The menu is huge and despite the haphazard attempt at photos and English, a bit incomprehensible. The staff looked at us like deer in the headlights when we asked for recommendations/if they spoke English, so we decided to be adventurous and pointed at a faded picture of what looked to be a fried fish covered with papaya salad, and then upped the ante by picking a traditional spicy laab salad with… red ant eggs. We could have picked a variety of different proteins, but figured when in Laos, try the ants.
This was not a mistake. The salad was incredibly flavorful and the ant eggs really just looked like grains of rice (though we did totally see some fully formed ant bodies in the mix, but we’ve been in Asia so long, whether accidental or purposeful, ants in food no longer phases us). What was a mistake, however, was that we had ordered the salad medium spicy. This was, without a doubt, the hottest thing Tony & I have attempted to eat during this entire trip, to the point that we felt like our faces were melting off and after about three bites it became way too painful to continue eating. Maybe we should have ordered sticky rice or fruit shakes to help dull the heat, but in all likelihood, we should have just said NOT SPICY. Laotians do not dick around with the spice, I can tell you that. If not for the tongue-blistering chilies, I would say this was the best dish we had in Savannakhet as the combination of fresh herbs were so bright and flavorful.
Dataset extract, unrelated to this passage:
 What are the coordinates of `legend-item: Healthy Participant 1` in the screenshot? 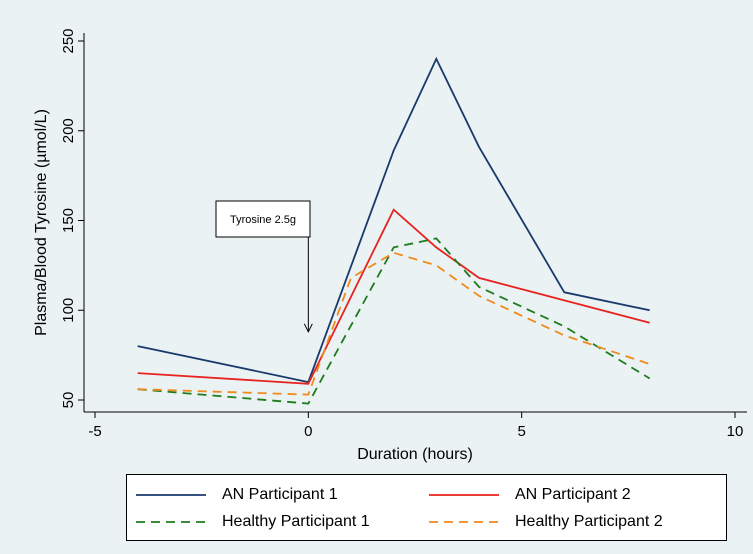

Instead, I’ll have to give the gold medal to the deep fried fish dish. Not really a consolation prize, because it was legitimately awesome. I have no idea what kind of fish it was, but it had been artfully prepared, butchered and fried in such a way that the cubes of crispy flesh and skin easily fell away from the nefarious little pin-bones; the meat was most and had a mild, pleasant flavor. The papaya salad on top was light and crisp and the slightly tart sauce (perhaps tamarind?) that was drizzled over everything was lick-the-plate good.
If you only have time for one meal in Savannakhet, that’s really a shame, but I’d say you should probably plan to have it here. It was definitely a bit on the pricy side (our two dishes + 1 beer came to 105,000 LAK, about $13US) for Laos, but the food was deliriously good. Also, you’re clearly paying a bit extra for the experience of dining right out on the Mekong, which is a lovely setting (or would have been if not for the biblical proportions of flying insects that swarmed as soon as the sun set and the lights came on. That was a real mood killer).
(To find Savan Lao Derm, walk along the riverside road until you see an arch with twinkling lights draped on it. This will take you down a path to the river and the restaurant. It literally is the only restaurant on the water, at least near the central part of town, so you really shouldn’t have a hard time finding it.)
All in all, as far as a first taste of Laos, Savannakhet certainly whet our appetite and has made us excited to continue to explore the variations in the cuisine and discover new dishes throughout the country. But, lesson learned—unless we want our mouths to bleed, we’ll be asking for things with little or no chili from here on out!
Tell Us: Have you ever been to Laos? What dishes should we make sure we try while we’re here? Have chilies ever almost melted your face off?